The output should be every line below that includes the word "History".

== Recorded data ==

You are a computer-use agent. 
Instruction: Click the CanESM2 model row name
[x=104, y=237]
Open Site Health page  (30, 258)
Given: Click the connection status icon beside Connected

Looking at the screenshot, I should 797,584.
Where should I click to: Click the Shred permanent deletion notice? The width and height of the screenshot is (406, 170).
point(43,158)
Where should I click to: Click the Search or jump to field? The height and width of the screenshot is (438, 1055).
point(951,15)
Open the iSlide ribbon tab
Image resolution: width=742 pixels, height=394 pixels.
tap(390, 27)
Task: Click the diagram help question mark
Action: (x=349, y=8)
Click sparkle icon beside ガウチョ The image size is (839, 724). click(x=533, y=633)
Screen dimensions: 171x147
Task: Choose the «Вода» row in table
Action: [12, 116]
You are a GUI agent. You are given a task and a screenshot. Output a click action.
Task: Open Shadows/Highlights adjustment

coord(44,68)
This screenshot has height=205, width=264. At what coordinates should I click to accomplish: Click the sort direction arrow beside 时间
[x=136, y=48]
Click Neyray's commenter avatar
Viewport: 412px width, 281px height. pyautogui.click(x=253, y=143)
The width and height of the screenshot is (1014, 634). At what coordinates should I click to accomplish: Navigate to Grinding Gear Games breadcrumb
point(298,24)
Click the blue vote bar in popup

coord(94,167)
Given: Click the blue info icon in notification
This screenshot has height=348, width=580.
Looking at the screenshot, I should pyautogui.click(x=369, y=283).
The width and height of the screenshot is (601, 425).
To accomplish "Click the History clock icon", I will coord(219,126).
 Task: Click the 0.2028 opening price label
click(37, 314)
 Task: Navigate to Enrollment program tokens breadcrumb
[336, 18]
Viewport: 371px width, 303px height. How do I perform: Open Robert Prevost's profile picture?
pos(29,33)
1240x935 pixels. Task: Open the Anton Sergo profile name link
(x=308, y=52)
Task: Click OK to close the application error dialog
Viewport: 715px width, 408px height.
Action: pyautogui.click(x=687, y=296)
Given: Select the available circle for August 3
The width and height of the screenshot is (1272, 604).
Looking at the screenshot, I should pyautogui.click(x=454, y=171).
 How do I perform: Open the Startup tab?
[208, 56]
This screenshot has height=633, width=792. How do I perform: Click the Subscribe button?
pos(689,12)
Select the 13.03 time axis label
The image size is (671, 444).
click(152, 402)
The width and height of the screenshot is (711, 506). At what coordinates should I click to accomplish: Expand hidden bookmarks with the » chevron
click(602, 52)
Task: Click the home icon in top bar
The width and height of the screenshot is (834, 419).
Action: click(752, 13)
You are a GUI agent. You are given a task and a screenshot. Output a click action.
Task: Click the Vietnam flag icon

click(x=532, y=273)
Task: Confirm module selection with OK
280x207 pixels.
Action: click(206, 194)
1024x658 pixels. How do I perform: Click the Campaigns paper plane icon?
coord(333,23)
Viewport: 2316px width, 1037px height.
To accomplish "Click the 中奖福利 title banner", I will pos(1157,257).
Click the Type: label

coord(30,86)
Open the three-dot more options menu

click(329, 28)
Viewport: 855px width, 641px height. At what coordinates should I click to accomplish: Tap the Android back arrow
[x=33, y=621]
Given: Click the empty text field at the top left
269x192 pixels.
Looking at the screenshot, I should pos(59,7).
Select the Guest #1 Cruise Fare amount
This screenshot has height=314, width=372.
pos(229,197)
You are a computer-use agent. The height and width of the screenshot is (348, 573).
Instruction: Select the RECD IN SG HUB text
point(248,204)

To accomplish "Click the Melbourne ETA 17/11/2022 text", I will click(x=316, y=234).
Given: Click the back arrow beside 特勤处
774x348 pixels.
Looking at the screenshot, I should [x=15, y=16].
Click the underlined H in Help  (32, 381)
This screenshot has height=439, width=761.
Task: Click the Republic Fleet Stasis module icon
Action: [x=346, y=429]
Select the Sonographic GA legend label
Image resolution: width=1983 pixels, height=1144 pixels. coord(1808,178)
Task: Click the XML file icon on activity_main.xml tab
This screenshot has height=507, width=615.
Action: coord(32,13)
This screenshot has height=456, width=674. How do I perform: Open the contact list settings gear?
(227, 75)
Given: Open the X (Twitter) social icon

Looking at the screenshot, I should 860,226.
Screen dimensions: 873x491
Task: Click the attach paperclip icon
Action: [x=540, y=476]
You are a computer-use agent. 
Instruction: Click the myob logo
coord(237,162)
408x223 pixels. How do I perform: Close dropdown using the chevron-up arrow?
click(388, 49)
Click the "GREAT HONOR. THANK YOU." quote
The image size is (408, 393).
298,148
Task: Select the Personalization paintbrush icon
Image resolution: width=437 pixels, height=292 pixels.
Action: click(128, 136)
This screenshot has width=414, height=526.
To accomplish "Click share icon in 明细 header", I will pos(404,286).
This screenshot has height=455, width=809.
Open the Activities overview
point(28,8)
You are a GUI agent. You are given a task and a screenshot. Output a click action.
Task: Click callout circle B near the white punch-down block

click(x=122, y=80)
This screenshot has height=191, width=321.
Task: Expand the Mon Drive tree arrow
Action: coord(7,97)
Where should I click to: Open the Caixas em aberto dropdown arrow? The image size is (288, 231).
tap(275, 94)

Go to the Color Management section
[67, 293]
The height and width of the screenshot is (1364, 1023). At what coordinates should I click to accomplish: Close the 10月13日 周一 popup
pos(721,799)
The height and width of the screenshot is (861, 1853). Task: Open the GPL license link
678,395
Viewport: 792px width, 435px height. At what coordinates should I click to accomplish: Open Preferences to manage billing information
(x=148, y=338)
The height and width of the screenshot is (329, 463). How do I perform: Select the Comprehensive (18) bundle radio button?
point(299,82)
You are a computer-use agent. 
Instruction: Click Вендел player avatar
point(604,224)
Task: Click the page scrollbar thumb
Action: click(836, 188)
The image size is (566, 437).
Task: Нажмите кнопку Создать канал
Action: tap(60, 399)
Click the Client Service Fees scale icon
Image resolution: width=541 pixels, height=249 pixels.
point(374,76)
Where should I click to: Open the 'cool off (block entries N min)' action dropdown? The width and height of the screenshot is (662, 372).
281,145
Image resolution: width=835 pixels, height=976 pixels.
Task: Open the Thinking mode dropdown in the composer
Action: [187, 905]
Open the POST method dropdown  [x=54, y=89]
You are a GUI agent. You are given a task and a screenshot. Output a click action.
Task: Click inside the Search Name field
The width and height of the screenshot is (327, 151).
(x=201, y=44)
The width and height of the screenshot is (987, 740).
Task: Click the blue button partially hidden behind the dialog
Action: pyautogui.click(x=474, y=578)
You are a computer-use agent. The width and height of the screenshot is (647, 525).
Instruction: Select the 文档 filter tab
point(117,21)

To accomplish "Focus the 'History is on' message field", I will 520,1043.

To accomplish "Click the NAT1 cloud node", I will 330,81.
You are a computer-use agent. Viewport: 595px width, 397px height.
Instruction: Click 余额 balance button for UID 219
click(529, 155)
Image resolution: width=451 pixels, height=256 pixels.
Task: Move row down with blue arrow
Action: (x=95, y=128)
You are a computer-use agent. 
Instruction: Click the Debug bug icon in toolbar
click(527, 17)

===

### Answer section
To accomplish "Click the History clock icon", I will coord(219,126).
To accomplish "Focus the 'History is on' message field", I will 520,1043.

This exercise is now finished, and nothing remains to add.